The Court's task is to determine whether the ALJ's decision is supported by substantial evidence. Wilson v. Benefits Review Bd., 748 F.2d 198, 199-200 (4th Cir. 1984) (quoting 33 U.S.C.s 921(b)(3) (1988)). It is uncontested on appeal that Stanley is not eligible for benefits under §§ 727.203(a)(1), 727.203(a)(3). It is also uncontested that he is not eligible for benefits under 20 C.F.R.s 410.490 (1991).

Under § 727.203, in part pertinent to this appeal, a presumption of pneumoconiosis may be invoked if the miner worked in coal mine employment for more than ten years and the evidence proves that (1) ventilatory studies establish the existence of a chronic pulmonary or respiratory disease, § 727.203(a)(2)("(a)(2)"), or (2) other medical evidence, including the opinion of qualified physicians, established the existence of a disabling pulmonary or respiratory impairment, § 727.203(a)(4)("(a)(4)"). The existence of a condition under § 727.203 must be proved by a preponderance of the evidence for the presumption to be invoked. Mullins, 484 U.S. at 156-61.

A.The Ventilatory Studies

The ALJ found that the preponderance of the evidence weighed against invoking the presumption under (a)(2). First, the ALJ reasoned, the one qualifying ventilatory study was followed by four nonqualifying studies. Applying the "later evidence is better" rationale, the ALJ discredited the one qualifying study. The use of the later evidence is better rule was limited by this Court in Adkins v. Director, Office of Workers' Compensation Programs, 958 F.2d 49, 51-52 (4th Cir. 1992). We therefore exclude this rationale as a basis for the ALJ's decision.

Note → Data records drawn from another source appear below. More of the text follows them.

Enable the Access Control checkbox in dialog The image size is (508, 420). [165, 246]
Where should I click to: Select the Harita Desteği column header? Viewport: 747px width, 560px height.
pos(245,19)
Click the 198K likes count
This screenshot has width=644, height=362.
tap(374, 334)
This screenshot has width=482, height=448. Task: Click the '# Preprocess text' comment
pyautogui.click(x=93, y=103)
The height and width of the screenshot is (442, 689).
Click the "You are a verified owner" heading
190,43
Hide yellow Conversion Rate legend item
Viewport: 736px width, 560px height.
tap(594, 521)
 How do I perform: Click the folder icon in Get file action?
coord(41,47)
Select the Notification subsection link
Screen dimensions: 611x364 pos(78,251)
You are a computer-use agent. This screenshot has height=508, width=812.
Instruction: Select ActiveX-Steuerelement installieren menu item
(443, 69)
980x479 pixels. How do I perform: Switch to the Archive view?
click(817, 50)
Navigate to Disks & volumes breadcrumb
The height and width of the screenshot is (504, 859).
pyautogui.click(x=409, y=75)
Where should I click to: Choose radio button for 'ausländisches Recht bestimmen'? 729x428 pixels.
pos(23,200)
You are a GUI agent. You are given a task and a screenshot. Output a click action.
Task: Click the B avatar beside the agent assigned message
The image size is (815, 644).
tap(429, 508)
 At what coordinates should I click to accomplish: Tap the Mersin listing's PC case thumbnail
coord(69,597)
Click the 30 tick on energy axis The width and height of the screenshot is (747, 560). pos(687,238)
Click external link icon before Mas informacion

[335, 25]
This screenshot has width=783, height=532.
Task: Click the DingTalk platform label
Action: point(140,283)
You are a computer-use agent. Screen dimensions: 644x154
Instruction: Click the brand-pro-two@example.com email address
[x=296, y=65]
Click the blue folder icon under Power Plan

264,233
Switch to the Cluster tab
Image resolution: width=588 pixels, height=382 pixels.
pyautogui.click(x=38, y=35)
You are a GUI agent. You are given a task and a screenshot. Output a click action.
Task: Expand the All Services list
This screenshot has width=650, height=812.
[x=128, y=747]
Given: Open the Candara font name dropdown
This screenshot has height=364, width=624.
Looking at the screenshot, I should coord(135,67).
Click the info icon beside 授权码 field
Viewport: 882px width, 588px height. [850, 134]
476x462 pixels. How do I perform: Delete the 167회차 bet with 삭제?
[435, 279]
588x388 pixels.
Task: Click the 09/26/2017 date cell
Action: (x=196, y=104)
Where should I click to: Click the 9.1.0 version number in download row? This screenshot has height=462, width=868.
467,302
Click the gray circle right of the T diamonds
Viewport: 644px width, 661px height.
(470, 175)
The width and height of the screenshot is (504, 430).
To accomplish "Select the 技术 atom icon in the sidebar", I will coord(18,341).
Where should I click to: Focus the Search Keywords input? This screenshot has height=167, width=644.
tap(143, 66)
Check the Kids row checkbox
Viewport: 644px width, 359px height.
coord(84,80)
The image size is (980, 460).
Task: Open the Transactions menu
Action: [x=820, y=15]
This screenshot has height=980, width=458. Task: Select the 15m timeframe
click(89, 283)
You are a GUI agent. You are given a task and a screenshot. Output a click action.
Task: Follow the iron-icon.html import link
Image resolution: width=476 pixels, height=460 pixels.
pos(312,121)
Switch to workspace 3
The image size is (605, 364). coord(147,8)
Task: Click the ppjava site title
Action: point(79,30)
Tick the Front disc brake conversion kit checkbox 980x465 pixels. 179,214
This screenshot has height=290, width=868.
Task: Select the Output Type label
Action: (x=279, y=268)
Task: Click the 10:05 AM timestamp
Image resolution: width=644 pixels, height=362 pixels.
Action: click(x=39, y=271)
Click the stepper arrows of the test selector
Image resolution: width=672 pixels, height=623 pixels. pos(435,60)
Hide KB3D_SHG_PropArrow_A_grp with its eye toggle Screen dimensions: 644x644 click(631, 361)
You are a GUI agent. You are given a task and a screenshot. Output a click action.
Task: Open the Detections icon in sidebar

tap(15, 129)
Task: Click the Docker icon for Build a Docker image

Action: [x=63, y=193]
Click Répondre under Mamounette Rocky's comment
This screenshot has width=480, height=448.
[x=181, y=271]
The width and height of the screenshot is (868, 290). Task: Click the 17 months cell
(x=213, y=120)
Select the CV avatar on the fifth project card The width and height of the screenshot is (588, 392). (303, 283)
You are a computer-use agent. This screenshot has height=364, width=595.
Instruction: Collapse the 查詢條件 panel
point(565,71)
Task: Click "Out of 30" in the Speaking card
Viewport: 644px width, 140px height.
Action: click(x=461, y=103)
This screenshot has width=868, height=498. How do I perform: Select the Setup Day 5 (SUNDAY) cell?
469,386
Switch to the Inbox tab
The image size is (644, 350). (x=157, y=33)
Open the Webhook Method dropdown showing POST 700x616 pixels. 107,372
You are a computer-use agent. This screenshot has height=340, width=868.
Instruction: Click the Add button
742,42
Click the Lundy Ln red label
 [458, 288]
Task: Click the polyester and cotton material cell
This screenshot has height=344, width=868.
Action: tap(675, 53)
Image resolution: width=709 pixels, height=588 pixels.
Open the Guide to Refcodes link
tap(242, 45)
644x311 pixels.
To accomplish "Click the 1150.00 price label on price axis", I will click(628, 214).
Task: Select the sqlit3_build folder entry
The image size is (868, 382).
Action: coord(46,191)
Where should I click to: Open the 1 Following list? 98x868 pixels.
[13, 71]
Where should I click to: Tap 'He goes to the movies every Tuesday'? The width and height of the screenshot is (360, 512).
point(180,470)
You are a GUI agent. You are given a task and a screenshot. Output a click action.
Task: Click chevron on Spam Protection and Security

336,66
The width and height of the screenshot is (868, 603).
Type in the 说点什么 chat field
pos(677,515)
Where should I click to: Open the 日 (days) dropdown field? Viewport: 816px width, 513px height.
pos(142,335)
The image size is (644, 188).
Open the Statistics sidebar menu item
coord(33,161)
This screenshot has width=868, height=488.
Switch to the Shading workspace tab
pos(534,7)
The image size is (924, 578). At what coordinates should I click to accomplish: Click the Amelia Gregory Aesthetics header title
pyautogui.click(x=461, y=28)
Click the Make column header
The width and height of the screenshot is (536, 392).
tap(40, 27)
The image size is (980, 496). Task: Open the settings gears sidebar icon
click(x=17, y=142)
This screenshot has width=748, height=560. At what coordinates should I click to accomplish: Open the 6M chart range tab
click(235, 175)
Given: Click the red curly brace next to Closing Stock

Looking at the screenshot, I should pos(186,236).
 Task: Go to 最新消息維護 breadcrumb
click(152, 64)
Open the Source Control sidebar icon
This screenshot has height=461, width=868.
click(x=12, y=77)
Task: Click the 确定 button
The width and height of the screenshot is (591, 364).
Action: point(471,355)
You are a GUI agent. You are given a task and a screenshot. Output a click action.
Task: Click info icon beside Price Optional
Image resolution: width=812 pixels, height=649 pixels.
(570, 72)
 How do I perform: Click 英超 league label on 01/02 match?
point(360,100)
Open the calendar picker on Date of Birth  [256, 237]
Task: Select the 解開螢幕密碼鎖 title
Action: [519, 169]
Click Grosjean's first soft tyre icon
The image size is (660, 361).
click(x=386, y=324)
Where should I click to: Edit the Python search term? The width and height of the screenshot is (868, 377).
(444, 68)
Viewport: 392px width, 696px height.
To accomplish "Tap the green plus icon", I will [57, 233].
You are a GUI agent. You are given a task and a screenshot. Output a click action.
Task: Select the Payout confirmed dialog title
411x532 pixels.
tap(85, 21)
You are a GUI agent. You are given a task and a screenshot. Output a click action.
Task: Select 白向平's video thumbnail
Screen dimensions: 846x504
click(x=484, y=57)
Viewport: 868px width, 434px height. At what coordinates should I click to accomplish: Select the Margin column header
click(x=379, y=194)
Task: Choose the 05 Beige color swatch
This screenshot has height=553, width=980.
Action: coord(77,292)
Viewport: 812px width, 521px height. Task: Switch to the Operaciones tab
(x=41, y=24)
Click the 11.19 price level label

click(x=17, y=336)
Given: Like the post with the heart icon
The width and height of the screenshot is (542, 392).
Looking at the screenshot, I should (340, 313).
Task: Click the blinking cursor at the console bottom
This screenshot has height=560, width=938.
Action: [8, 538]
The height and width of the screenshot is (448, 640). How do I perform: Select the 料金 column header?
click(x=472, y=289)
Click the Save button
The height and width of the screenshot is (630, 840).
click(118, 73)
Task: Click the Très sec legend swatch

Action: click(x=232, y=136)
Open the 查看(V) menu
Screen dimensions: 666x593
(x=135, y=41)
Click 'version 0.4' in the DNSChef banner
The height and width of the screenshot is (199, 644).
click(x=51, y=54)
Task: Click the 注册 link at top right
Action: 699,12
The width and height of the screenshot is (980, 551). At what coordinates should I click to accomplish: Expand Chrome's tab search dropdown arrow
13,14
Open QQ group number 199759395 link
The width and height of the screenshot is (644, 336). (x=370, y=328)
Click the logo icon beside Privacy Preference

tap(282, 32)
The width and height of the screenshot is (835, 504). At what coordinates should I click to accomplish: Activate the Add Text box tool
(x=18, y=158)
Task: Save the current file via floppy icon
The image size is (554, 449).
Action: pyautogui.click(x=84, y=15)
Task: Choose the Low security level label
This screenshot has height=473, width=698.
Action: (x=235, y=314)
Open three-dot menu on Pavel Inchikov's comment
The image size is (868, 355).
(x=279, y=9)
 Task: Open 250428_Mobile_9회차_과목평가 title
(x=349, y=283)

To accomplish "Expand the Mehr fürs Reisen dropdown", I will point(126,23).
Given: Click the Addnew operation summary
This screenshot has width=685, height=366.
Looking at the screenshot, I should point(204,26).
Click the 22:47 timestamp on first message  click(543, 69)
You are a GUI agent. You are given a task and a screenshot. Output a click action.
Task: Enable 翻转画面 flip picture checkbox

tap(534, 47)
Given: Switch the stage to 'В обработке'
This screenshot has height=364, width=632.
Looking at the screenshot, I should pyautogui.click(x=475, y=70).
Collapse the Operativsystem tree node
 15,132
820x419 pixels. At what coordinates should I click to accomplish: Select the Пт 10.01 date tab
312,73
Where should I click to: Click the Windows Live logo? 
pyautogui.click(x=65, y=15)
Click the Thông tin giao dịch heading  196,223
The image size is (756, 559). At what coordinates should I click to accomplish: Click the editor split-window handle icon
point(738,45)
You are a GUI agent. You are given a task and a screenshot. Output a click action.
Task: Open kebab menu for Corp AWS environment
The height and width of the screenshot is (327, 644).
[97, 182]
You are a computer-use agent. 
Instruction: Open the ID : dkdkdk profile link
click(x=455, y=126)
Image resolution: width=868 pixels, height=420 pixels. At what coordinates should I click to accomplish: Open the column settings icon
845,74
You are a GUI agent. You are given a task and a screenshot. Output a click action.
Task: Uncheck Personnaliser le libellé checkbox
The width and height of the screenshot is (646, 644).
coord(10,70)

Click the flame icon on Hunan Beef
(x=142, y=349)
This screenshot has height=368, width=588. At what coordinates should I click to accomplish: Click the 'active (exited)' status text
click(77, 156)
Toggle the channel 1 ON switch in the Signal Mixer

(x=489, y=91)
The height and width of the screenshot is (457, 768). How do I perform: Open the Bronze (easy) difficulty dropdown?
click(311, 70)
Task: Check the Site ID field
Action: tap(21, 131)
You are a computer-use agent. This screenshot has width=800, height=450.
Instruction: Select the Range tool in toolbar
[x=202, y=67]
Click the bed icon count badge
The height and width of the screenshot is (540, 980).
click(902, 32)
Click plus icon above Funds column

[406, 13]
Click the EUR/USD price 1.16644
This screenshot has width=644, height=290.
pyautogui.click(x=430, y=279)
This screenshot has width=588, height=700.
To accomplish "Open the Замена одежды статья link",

However, there are still ample grounds to support the ALJ's decision that the presumption should not be invoked. First, as the ALJ stated, ventilatory studies are effort dependent. Because the effort Stanley expended in the qualifying study was less than the effort he expended in all the non-qualifying studies, the qualifying study is less credible than the other studies. This is not the type of thoughtless invocation of "higher numbers are more credible" decried by this Court in Greer v. Director, Office of Workers' Compensation Programs, 940 F.2d 88, 90-91 (4th Cir. 1991). Rather, the ALJ pointed to an objective reason why the higher numbers here were more credible. Further, the ALJ's finding that one qualifying study could not rise to a level of preponderance over five non-qualifying studies was amply supported by substantial evidence. His decision must be upheld.

B.The Doctors' Reports

The ALJ also found that a preponderance of the evidence weighed against invoking the presumption under (a)(4). It was Dr. Paranthaman's report that primarily influenced the ALJ.